Las discusiones sobre la crisis climática que tendrán lugar en diciembre próximo, durante la Cumbre Mundial del Clima que se celebrará en París, Francia, no sólo involucrarán a los estados más industrializados, ni a los sectores más poderosos del planeta, sino que servirán para que todos los pobladores de la Tierra comprendan en qué grado están involucrados a la hora de aportar soluciones a la grave situación en la que nos encontramos inmersos.

Una prueba de ello son las expresiones del papa Francisco, quien al referirse a la preparación para ese encuentro mundial manifestó que "cada uno estamos llamados a responder personalmente en la medida que nos corresponde, según nuestro papel en la familia, en el trabajo, en la economía, en la investigación, en la sociedad civil, en las instituciones. Aquí el mayor enemigo es la hipocresía".
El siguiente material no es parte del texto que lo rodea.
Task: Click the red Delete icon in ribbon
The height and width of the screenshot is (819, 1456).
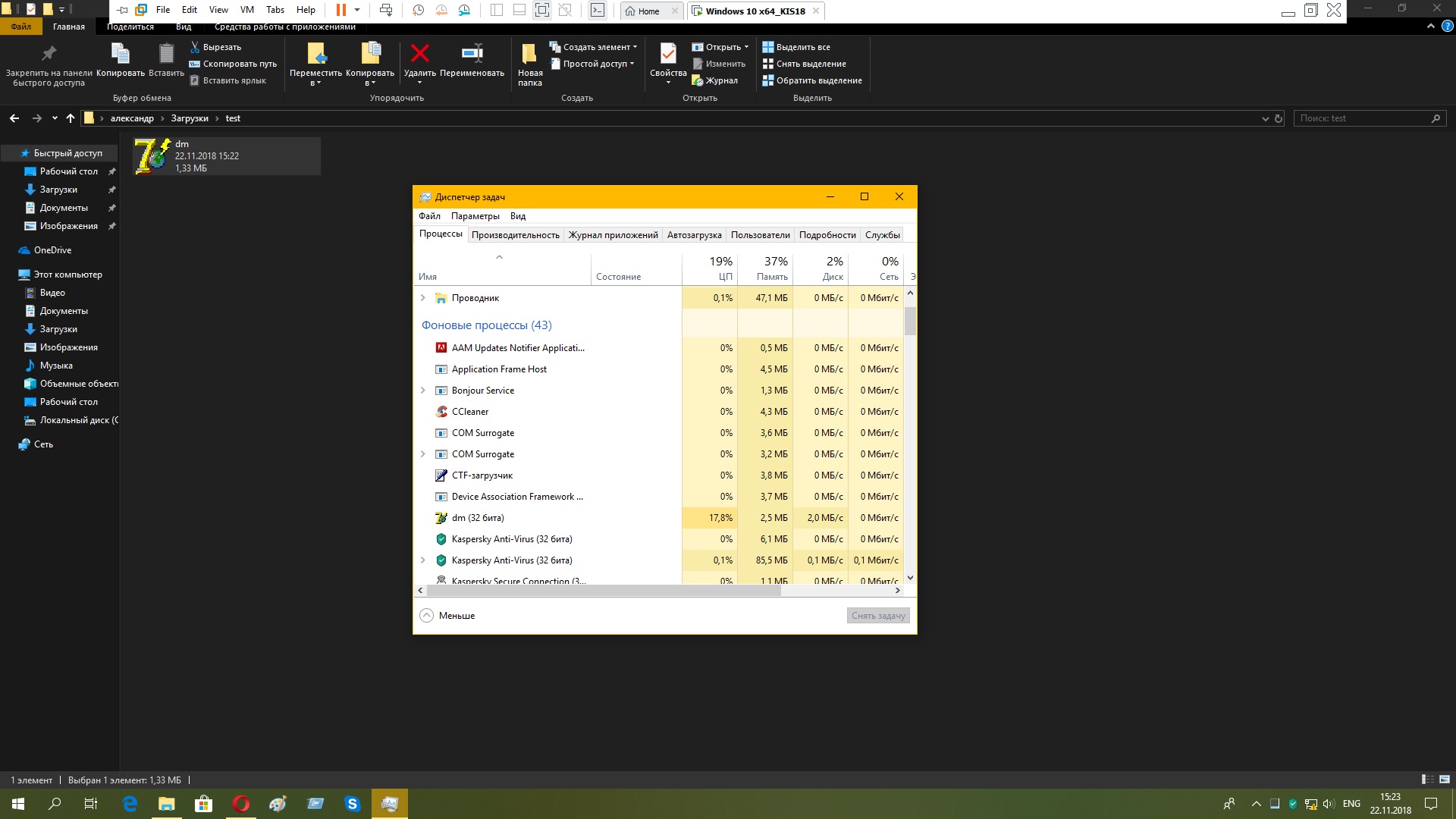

Con esta reflexión queda en claro que todos estamos llamados a cuidar de la naturaleza, por considerarse que es la única forma de sacar este tema adelante al tratarse de una crisis socio-ambiental en la que no sólo está en juego el destino de algunos países, sino del planeta entero.

En los últimos días, en el propio Vaticano, se han presentado nuevos datos sobre la crisis climática, que demuestran la gravedad del problema. Expertos de todo el mundo han demostrado que 2015 está siendo el año más caluroso de los últimos 100 años, lo que es un indicativo de que la situación se está agravando y que el cambio climático es una realidad.

Se está trabajando arduamente para conseguir que en la cumbre mundial de París, todos los sectores involucrados tomen conciencia de la situación y se llegue a un acuerdo eficaz y valiente para poder afrontar la crisis climática con las armas necesarias para contrarrestar sus efectos. Se considera que el cambio climático puede llegar a afectar a regiones enteras. Según estimaciones de la Organización de las Naciones Unidas (ONU) lo países pobres serán los más vulnerables por tener menores recursos para mitigar los daños. Les costará más adaptarse a las condiciones climáticas, y no podrán defenderse de las oleadas de calor, aluviones, vientos y, fundamentalmente, la reducción de alimentos.

Es por ello que se pretende que en la cumbre mundial los países menos poderosos también estén presentes, planteando sus inquietudes y demostrando cómo todo el mundo resultará afectado si no se acuerdan soluciones reales ante un enemigo común, como es el cambio climático con todos sus efectos devastadores.